If the immigrants are not renting from private landlords (which costs about 60 percent of their salary), they are often placed in labor camps that are surrounded by barbed wire and security.  These labor camps are usually 36 man dorms with one bathroom, and may actually have laundry facilities, a movie theater, a cafeteria, and a weight-lifting room.  Contractor camps (which are more widespread) are even worse, with people living in metal shacks, trailers, tents, or huts with a shortage of blankets, fans, and sanitation facilities.  Most migrants work 10-16 hours a day, every day (often without holidays), with one day off each month to run errands.
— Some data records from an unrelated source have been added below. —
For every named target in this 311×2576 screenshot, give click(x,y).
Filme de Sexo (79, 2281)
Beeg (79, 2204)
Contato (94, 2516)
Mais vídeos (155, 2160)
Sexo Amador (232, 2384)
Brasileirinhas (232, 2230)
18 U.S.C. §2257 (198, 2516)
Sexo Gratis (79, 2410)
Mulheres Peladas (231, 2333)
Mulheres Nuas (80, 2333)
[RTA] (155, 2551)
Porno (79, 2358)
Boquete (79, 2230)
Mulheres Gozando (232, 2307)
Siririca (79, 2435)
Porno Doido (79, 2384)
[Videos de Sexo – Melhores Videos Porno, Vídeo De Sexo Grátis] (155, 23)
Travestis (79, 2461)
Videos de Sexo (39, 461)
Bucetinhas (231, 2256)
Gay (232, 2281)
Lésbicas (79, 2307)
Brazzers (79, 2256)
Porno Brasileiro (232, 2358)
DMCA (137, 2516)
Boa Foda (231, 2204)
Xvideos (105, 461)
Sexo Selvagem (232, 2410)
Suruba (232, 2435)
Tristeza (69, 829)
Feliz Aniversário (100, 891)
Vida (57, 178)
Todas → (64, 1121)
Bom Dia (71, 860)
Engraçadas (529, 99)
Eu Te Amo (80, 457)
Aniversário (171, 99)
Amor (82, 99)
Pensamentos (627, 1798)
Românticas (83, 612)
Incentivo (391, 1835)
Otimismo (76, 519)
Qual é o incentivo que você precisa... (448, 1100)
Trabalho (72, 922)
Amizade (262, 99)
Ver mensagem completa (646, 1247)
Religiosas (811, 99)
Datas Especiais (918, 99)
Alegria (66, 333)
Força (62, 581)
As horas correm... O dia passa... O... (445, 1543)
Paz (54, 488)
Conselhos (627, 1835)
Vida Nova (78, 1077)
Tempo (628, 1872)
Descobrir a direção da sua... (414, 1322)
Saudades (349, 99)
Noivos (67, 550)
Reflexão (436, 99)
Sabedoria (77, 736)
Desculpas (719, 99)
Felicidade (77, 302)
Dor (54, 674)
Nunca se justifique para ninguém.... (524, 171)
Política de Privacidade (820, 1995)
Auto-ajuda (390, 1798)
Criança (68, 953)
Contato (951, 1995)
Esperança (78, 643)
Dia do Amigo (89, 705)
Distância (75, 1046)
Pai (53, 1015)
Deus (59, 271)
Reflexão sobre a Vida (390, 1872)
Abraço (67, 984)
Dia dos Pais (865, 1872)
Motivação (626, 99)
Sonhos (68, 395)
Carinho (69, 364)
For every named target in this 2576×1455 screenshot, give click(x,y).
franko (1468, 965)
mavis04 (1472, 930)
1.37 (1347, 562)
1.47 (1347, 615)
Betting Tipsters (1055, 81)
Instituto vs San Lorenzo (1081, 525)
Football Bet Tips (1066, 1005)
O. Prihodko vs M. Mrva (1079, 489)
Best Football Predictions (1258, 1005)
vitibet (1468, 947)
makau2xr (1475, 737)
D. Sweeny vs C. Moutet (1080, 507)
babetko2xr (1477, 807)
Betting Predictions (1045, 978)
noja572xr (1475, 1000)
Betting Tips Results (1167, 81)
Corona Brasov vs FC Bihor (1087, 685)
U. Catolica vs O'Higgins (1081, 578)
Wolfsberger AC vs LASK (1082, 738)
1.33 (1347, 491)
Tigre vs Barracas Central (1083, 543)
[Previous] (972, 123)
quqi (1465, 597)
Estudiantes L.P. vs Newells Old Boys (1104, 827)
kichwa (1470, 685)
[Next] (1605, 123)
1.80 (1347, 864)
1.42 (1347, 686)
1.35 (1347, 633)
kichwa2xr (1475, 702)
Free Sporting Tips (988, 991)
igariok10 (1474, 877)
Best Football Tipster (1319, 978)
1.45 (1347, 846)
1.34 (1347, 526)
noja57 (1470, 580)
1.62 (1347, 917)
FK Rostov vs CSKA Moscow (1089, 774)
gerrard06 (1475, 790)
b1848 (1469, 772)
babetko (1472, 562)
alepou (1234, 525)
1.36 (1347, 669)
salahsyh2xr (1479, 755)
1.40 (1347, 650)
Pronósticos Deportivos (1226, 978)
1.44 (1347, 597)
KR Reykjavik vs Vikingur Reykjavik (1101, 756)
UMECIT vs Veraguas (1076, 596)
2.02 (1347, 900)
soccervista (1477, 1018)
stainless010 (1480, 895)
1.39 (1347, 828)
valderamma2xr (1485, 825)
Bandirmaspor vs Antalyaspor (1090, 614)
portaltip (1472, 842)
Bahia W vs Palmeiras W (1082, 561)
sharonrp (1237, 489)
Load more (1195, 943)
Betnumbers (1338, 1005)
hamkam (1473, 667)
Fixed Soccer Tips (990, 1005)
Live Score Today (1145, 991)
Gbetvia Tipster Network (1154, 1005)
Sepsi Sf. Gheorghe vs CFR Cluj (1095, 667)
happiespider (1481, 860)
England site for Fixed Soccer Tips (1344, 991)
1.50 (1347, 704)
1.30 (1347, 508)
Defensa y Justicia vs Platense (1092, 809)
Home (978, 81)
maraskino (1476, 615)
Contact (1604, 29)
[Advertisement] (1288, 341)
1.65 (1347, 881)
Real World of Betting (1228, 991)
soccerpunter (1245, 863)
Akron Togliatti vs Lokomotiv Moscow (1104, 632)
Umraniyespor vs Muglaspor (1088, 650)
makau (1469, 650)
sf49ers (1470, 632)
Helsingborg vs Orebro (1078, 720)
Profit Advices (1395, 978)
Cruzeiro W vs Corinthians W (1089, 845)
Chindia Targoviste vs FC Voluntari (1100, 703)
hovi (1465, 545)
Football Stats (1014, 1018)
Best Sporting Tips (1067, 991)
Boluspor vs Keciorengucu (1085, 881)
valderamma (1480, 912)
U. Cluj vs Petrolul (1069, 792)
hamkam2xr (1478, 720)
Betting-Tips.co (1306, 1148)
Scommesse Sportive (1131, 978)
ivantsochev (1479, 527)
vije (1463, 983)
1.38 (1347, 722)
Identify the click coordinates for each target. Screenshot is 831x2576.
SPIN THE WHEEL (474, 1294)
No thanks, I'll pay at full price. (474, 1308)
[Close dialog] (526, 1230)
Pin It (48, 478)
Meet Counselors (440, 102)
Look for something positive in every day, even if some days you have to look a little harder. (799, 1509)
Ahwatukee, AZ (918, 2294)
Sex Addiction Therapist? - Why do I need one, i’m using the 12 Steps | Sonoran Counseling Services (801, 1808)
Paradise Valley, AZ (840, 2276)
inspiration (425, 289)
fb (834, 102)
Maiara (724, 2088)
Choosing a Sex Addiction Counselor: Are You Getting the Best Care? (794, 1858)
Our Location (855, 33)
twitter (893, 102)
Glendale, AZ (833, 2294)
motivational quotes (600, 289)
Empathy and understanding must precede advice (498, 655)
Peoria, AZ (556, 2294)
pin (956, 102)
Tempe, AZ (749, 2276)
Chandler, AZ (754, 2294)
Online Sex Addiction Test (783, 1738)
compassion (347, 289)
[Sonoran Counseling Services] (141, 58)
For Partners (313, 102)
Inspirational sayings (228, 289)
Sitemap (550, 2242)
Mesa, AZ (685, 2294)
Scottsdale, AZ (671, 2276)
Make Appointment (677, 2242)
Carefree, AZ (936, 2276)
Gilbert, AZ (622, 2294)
They are deprived of social security and are also frequently assaulted, harassed, or tortured. 

 

Incomes are often based on the worker’s race or ethnicity, with the Europeans and Americans earning the most, then the Arabs, and then the Asians.  The Asians are stratified so that Koreans earn the most, then Indians, Filipinos, Pakistanis, and Thais, and the lowest paid are the Sri Lankans and Bangladeshis.  This in addition to the division of labor among the immigrant groups pits each ethnic group against the others and discourages organization.  The Gulf leaders’ avoidance on relying on a single ethnic, religions, or national group of immigrants is also a key factor in the governments’ control over labor.  In general, the closer the cultural similarity, the more the local rulers felt threatened. 

 

Women Workers

 

Women are mostly employed in the Gulf area as domestic servants, and are generally from the countries of Sri Lanka, Indonesia, Thailand, and the Philippines.  They are often raped, assaulted, harassed, and underpaid, also seeking employment through recruitment agencies through which exploitation is common.  Sri Lanka is the largest source of domestic workers, supply enough to have a substantial effect on the Sri Lankan economy.  Runaways are common, but the countries that the workers are from often do very little about these horrible conditions unless they are forced to due to the effect that the workers have on the country’s economy.  Exporting workers to the Gulf states is beneficial because it decreases the unemployment rate and receives revenues through worker’s payments.

 

Decomposition and Militarization

 

Despite the measures that the Gulf states have taken to prevent it, many groups have been able to organize their efforts in order to challenge the exploitation and poor conditions.  This was constrained by the fall in oil prices in the early 1980’s, but resurged later on that decade.  Corresponding with this resurgence were large changes in the oil industry; with the advancement of technology, more skilled workers were needed in relation to unskilled workers.  There were also cases of large gatherings of external groups seeking to make economic, moral, and political demands on the land.  Many of these problems that the Gulf state faced, however, was crushed effectively by the Gulf War.  Without militarization, the problem may have escalated to a point that would disrupt the structure of labor and prosperity in the Gulf.